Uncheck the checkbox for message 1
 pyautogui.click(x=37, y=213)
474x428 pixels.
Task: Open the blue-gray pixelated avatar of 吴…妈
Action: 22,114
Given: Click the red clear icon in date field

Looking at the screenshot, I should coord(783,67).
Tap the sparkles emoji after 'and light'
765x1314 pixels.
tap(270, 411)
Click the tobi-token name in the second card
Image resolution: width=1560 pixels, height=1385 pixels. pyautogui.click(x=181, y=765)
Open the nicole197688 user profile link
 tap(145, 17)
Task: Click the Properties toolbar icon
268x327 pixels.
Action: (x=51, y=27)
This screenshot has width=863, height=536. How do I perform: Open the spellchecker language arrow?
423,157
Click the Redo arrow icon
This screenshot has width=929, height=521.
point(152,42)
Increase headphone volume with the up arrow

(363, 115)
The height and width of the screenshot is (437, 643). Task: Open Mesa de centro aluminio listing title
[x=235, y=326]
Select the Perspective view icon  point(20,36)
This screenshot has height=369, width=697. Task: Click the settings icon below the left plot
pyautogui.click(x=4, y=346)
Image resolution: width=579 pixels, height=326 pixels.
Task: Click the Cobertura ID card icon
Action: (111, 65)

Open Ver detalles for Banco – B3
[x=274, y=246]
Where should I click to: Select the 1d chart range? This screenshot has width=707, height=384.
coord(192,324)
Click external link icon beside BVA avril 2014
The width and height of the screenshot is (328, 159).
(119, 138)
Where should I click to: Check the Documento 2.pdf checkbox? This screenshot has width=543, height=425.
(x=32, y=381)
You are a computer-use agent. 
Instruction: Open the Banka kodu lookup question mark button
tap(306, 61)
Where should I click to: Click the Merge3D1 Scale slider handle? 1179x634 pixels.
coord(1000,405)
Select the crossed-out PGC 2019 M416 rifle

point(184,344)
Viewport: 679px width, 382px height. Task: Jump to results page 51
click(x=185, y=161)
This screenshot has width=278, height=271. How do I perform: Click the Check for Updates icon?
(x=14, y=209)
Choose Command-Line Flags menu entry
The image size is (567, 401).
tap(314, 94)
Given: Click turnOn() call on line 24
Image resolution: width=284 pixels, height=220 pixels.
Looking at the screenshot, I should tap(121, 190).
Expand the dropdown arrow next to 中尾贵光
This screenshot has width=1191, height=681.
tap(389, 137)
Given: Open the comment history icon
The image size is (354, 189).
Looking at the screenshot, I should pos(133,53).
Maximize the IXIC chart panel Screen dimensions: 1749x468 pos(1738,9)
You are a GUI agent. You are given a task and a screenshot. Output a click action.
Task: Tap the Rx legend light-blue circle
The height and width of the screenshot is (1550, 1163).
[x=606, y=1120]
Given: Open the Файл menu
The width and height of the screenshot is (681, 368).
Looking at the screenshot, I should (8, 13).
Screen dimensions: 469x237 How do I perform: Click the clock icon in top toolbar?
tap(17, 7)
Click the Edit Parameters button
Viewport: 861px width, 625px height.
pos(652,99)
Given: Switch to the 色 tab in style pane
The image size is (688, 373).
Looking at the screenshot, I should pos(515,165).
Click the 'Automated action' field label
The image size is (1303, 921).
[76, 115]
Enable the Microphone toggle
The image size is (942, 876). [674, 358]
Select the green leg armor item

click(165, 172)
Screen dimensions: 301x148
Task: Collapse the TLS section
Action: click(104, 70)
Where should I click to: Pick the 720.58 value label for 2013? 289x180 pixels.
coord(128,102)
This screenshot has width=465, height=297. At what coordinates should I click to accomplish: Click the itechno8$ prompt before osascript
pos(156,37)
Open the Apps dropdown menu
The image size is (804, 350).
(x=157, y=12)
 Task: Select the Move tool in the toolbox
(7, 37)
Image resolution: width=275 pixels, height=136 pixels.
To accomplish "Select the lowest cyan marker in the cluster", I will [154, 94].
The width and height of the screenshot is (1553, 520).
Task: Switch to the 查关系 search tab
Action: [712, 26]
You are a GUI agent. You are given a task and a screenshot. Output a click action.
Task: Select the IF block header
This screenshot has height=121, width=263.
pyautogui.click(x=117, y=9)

☆ ☆ ☆ ☆ ☆ ☆ ☆

Problem details: Please copy, exactly and with nothing else, the lines above beginning at the line that has "This screenshot has width=465, height=297." and ending with the line that has "Image resolution: width=275".

Output of the exercise:
This screenshot has width=465, height=297. At what coordinates should I click to accomplish: Click the itechno8$ prompt before osascript
pos(156,37)
Open the Apps dropdown menu
The image size is (804, 350).
(x=157, y=12)
 Task: Select the Move tool in the toolbox
(7, 37)
Image resolution: width=275 pixels, height=136 pixels.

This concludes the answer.